[Start of Attachment]
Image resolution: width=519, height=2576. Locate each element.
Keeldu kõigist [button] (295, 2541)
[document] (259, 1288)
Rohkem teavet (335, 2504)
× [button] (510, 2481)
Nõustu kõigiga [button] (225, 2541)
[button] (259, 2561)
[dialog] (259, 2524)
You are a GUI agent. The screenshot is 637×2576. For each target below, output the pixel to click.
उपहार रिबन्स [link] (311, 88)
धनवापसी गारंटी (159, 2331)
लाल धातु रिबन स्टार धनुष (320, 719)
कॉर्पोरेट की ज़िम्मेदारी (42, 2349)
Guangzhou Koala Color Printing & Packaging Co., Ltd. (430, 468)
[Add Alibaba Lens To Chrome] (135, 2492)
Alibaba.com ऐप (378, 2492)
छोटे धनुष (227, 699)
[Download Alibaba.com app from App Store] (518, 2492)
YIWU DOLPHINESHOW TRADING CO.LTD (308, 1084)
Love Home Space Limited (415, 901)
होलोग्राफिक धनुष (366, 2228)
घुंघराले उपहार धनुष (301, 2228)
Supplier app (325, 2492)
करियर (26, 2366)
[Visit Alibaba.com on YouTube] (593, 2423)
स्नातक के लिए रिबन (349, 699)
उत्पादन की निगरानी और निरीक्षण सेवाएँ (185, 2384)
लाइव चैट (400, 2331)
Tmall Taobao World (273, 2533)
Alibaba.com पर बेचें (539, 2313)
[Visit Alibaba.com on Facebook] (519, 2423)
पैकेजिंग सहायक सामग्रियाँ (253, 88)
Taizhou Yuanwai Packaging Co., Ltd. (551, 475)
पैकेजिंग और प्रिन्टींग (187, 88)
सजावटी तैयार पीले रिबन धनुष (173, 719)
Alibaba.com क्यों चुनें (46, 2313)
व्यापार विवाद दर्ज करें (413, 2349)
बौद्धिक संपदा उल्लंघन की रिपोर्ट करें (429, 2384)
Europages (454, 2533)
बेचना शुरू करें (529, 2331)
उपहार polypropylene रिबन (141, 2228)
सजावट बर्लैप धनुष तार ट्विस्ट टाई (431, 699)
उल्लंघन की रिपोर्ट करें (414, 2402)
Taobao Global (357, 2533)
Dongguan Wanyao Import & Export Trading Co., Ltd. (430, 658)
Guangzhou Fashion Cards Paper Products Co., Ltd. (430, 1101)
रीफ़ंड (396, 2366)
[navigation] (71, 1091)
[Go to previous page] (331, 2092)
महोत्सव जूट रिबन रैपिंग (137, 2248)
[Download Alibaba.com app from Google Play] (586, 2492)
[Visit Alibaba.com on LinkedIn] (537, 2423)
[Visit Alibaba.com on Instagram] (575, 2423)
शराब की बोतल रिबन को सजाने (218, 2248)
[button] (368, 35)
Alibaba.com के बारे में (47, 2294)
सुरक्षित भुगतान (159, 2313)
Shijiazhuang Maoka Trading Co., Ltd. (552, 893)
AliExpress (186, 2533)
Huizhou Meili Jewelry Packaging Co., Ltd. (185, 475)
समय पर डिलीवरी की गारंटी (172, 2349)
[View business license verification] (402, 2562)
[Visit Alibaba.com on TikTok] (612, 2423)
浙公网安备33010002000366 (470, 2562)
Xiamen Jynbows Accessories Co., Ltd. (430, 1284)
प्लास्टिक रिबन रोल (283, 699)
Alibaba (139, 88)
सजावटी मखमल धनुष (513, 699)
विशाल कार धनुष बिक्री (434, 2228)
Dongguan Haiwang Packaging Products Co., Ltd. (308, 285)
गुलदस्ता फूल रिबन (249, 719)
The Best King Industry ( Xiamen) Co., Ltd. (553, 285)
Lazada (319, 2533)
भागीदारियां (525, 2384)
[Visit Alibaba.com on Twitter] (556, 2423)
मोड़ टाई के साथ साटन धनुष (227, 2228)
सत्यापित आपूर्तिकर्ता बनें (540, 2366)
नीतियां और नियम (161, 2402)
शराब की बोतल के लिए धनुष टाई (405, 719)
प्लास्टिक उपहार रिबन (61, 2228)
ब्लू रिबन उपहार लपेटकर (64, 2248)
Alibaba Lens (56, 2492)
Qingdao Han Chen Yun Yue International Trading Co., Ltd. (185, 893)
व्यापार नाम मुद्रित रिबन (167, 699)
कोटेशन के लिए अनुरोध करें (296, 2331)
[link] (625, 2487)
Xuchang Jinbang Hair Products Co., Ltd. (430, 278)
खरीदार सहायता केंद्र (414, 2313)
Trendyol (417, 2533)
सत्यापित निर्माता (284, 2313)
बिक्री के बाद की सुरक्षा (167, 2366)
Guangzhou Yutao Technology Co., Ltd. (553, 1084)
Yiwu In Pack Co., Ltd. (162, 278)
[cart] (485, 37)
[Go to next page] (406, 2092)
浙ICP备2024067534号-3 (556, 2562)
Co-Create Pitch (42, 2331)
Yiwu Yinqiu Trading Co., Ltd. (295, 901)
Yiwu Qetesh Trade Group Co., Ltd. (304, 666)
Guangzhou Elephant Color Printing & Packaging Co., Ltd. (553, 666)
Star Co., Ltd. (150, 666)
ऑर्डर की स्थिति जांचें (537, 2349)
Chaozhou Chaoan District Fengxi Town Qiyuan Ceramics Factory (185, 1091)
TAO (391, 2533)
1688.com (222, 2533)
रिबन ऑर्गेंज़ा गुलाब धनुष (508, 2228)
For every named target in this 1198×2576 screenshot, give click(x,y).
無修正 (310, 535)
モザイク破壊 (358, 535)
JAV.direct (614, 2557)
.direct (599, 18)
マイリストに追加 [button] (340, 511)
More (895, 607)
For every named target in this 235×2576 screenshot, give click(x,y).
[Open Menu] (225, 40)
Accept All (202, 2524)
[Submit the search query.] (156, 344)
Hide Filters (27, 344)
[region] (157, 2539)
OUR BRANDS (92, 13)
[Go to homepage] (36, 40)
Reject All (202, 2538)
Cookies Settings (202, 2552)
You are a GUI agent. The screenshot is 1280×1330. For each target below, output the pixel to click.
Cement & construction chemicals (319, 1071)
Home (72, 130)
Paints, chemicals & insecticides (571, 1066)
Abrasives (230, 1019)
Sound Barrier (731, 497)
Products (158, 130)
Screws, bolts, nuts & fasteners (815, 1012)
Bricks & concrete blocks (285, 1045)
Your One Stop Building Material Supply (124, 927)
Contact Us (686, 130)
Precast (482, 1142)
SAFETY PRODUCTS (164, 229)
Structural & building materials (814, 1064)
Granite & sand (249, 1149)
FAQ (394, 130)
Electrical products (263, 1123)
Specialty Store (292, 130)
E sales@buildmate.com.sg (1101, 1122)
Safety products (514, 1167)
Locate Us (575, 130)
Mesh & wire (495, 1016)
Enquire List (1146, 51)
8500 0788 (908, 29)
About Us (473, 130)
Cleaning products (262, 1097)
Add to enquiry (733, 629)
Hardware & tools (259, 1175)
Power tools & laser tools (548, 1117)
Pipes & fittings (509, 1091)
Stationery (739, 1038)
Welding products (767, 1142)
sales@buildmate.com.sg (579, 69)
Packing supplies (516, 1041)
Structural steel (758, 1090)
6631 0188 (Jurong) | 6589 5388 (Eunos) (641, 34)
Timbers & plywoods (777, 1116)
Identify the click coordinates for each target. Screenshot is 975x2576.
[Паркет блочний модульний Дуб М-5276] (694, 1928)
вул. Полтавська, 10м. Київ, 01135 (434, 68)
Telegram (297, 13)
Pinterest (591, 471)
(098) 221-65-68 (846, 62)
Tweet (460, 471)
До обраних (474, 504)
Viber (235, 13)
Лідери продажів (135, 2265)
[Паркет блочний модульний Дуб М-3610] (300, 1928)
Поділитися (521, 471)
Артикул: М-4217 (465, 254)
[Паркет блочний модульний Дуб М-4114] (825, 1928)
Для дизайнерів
[End of Attachment]
◆ **EXERCISE GOAL**:
Please write out only the lines from the one containing "Hardware & tools (259, 1175)" to the end of the records above, exactly, both ends included.

◆ **RESULT**:
Hardware & tools (259, 1175)
Power tools & laser tools (548, 1117)
Pipes & fittings (509, 1091)
Stationery (739, 1038)
Welding products (767, 1142)
sales@buildmate.com.sg (579, 69)
Packing supplies (516, 1041)
Structural steel (758, 1090)
6631 0188 (Jurong) | 6589 5388 (Eunos) (641, 34)
Timbers & plywoods (777, 1116)
Identify the click coordinates for each target. Screenshot is 975x2576.
[Паркет блочний модульний Дуб М-5276] (694, 1928)
вул. Полтавська, 10м. Київ, 01135 (434, 68)
Telegram (297, 13)
Pinterest (591, 471)
(098) 221-65-68 (846, 62)
Tweet (460, 471)
До обраних (474, 504)
Viber (235, 13)
Лідери продажів (135, 2265)
[Паркет блочний модульний Дуб М-3610] (300, 1928)
Поділитися (521, 471)
Артикул: М-4217 (465, 254)
[Паркет блочний модульний Дуб М-4114] (825, 1928)
Для дизайнерів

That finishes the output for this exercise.